▶ [WORK TO COMPLETE] Return only the lines from the one containing "Click the word" to the end of the entries below, exactly as written, both ends included.

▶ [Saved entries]
________________
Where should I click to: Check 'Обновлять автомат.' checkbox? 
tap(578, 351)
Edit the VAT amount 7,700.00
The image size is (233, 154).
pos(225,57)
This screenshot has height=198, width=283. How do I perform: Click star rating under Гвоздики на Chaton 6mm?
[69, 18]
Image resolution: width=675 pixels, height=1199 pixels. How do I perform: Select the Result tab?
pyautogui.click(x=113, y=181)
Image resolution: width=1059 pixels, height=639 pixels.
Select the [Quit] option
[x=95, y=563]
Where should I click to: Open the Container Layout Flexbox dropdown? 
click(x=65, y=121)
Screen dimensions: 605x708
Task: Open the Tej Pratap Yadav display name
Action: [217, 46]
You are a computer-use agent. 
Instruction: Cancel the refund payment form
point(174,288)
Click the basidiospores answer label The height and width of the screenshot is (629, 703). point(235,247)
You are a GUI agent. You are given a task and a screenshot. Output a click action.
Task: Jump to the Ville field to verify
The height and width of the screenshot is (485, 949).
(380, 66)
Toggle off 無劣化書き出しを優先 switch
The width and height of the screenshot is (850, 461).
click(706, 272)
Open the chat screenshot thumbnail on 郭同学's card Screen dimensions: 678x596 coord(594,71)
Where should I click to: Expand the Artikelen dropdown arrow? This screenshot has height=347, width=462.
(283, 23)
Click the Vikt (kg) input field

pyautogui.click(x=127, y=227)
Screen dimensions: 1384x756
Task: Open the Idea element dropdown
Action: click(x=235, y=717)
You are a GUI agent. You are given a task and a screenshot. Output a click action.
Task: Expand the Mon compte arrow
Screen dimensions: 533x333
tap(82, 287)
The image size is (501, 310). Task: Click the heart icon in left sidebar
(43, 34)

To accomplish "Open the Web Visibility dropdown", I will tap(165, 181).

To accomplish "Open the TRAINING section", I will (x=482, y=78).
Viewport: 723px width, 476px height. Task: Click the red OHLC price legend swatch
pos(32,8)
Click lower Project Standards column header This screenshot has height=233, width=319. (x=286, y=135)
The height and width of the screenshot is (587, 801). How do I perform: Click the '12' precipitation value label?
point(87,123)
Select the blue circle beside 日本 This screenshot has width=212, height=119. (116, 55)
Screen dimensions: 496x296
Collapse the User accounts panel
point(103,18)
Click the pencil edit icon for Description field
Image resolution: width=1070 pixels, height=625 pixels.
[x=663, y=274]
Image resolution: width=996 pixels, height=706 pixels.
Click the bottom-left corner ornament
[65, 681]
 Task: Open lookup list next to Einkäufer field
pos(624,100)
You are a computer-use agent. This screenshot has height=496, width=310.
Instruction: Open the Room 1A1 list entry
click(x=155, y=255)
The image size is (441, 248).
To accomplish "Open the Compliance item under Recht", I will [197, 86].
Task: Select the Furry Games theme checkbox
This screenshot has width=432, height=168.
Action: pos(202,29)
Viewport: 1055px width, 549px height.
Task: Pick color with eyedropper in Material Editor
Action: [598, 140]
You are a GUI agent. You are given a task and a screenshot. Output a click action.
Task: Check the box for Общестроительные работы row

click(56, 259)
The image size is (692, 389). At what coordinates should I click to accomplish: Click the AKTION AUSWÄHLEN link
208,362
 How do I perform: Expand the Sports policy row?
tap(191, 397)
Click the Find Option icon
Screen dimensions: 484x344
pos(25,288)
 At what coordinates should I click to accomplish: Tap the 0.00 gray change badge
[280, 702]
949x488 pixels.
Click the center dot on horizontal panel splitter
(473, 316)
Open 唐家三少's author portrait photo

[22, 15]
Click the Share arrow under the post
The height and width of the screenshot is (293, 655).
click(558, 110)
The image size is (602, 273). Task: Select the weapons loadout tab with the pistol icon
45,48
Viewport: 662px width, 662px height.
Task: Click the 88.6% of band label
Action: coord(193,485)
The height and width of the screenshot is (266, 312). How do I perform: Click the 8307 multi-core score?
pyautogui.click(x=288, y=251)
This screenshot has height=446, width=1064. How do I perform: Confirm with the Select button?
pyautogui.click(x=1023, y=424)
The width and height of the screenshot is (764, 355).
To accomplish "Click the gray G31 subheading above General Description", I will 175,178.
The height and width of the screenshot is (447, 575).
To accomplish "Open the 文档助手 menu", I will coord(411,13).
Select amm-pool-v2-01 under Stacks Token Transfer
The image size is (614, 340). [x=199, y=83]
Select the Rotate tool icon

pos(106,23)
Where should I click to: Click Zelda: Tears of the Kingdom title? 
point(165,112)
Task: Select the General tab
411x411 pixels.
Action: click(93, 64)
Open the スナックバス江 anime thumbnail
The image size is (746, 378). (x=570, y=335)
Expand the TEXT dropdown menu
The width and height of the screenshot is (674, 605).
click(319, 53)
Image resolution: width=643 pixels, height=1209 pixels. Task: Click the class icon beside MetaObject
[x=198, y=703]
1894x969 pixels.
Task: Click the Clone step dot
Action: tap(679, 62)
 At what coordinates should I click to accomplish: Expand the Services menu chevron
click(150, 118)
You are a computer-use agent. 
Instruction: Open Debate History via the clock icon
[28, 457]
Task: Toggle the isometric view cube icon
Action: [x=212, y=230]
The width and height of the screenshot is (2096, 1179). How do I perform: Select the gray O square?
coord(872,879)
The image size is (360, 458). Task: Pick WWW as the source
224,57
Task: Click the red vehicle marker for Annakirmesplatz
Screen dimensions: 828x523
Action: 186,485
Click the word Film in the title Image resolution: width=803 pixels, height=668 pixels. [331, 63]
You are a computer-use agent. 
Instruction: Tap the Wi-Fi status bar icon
________________
▶ [ANSWER BOX]
Click the word Film in the title Image resolution: width=803 pixels, height=668 pixels. [331, 63]
You are a computer-use agent. 
Instruction: Tap the Wi-Fi status bar icon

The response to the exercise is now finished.